Number of bumped air passengers declining

Airlines using measures to reduce overbookin­gs

- DAVID KOENIG

DALLAS - After widespread outrage over a passenger who was violently dragged off an overbooked plane, U.S. airlines are bumping customers at the lowest rate in at least two decades.

The Transporta­tion Department said Tuesday that just one in every 19,000 passengers was kicked off an overbooked flight in the first six months of this year. That’s the lowest rate since the government started keeping track in 1995.

The biggest decline took place between April and June, partly because airlines began paying many more passengers to give up their seats.

Airlines have routinely overbooked flights for years in the expectatio­n that some passengers won’t show up. When a flight is overbooked, airlines typically offer travel vouchers to encourage a few passengers to take a later flight.

That practice backfired in April when United employees, whose offers of vouchers were ignored, asked Chicago airport officers to help remove four people from a United Express flight to make room for airline employees commuting to their next flight.

A 69-year-old man was dragged

forcibly down the airplane aisle and other passengers captured the spectacle on cellphones, turning the incident into a public-relations disaster for United.

Since then, United and other large U.S. airlines have introduced new measures to reduce overbookin­g, and raised the maximum amount that passengers can be offered to give up a seat.

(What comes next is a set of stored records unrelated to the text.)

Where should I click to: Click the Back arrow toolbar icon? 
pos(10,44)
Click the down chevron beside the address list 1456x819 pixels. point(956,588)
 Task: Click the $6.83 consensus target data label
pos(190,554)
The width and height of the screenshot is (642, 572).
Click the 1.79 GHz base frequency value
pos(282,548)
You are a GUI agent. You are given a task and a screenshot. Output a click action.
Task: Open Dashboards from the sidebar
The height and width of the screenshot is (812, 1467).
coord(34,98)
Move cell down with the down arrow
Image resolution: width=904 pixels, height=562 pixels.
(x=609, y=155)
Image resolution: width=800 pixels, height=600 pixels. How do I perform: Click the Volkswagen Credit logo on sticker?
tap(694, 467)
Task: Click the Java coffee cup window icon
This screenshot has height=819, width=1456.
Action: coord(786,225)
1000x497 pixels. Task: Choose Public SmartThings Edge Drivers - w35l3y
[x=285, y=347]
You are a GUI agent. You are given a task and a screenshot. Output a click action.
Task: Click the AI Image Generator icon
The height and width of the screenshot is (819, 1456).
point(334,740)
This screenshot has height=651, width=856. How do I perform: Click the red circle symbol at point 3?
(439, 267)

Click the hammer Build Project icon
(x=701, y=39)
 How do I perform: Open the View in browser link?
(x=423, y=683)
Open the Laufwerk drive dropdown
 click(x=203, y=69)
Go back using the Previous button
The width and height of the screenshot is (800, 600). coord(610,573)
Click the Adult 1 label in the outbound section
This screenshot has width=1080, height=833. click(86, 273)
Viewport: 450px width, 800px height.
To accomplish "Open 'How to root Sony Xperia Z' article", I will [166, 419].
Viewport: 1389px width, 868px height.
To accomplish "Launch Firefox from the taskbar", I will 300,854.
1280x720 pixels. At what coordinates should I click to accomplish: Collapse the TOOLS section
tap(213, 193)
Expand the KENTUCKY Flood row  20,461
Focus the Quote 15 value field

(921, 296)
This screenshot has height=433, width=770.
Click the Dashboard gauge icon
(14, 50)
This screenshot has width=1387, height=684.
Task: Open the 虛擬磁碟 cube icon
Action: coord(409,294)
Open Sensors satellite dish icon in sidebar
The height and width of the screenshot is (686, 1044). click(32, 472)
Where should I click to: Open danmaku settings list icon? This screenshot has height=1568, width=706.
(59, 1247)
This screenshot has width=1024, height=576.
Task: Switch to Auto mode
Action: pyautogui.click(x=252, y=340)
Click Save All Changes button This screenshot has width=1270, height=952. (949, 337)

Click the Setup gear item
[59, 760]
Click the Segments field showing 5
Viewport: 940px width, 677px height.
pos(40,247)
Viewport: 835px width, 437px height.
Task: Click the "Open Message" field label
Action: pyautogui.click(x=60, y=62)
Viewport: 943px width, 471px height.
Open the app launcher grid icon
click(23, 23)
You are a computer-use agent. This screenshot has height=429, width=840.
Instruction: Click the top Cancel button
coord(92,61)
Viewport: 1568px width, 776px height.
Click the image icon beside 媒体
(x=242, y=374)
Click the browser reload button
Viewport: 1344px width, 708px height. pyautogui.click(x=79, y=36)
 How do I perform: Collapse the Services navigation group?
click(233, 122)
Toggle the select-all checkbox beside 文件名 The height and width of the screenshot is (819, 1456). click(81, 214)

Passengers still get bumped, however, and it is not yet clear whether those steps will be enough. While the industry’s rate of bumping passengers fell after the United Express incident, United’s rate did not — it booted 1,064 passengers in the first six months of 2017.

Besides airlines selling too many seats, passengers may get booted when a mechanical breakdown causes an airline to use a smaller aircraft, or when the plane’s weight must be reduced for safe takeoff.

Travelers were least likely to be bumped on JetBlue Airways, Hawaiian Airlines and Delta Air Lines. Spirit Airlines had the highest rate of booting passengers, although Southwest Airlines, a much bigger carrier, bumped the most people, 2,642 in six months. United’s rate exactly matched the industry average.

United, JetBlue, Delta and Southwest all convinced more passengers to give up their seats than they had in the same period a year ago.

Consumer complaints about U.S. airlines ticked up 3 percent to 1,115 in June. That is a tiny fraction of the millions of airline travelers, but most people who complain go straight to the airline, not the government.